By Sara Cracau, J.D.
HHS proposes to further delay the effective date of the Final rule which sets the calculation of 340B ceiling prices and the resulting application of civil monetary penalties (CMPs) for violations of the ceiling prices. HHS proposes delaying Final rule’s effective date from July 1, 2018, to July 1, 2019, to allow a more deliberate process of considering alternative and supplementary regulatory provisions and to permit sufficient time for further rulemaking (Proposed rule, 83 FR 20008, May 7, 2018).

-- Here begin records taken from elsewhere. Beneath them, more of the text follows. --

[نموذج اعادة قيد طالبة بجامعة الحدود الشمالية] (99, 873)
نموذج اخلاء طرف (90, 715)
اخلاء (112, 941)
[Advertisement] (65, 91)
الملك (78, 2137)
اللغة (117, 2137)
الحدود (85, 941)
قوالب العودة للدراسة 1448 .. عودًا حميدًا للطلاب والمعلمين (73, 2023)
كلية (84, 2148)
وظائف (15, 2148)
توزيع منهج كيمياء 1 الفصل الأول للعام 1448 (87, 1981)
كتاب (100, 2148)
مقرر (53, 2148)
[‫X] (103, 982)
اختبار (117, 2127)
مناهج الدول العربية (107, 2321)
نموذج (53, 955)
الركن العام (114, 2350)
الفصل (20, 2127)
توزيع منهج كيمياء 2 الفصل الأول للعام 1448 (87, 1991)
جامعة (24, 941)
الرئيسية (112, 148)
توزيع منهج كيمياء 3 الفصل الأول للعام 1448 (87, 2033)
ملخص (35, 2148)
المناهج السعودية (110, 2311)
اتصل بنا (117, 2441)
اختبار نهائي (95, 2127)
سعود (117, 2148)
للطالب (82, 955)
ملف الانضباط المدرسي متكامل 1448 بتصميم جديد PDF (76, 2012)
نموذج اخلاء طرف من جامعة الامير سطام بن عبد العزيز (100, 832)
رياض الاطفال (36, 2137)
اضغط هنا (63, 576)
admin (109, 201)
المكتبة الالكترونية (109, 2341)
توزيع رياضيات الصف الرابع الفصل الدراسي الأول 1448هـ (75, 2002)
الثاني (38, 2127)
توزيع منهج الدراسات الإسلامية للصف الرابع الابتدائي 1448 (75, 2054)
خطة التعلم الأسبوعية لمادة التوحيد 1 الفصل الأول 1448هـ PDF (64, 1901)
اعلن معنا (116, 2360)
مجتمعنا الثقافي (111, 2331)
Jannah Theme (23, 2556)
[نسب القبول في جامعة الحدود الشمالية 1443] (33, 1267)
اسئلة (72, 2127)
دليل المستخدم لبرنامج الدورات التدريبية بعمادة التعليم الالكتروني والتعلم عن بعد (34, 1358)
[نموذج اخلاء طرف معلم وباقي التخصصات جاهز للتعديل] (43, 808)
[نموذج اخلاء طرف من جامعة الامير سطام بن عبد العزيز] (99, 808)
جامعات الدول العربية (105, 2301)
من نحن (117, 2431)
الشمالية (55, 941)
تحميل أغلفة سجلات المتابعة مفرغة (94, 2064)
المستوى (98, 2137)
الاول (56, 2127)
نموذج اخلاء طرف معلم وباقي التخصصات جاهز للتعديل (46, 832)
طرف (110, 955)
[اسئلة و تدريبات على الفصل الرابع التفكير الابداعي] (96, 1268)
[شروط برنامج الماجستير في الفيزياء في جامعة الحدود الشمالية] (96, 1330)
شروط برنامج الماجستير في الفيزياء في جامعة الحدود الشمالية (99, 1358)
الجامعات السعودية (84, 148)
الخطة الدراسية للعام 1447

HHS published a notice of proposed rulemaking (NPRM) in 2015 to implement civil monetary penalties for manufacturers knowingly and intentionally charging a covered entity in excess of the ceiling price for a covered outpatient drug. The NPRM was intended to clarify the requirement that manufacturers calculate the 340B ceiling price on a quarterly basis and to set forth the requirement that a manufacturer charge $.01 (penny pricing) for each unit of a drug when the ceiling price calculation equals zero.
After reviewing the initial comments, HHS reopened the comment period to solicit additional comments on the following areas of the NPRM: 340B penny pricing - ceiling price calculations that result in a ceiling price that equals zero; the methodology used by manufacturers when estimating the ceiling price for a new covered outpatient drug; and the definition of the "knowing and intentional" standard used when assessing a CMP for overcharging manufacturers (see 340B gets teeth with CMPs, January 5, 2017).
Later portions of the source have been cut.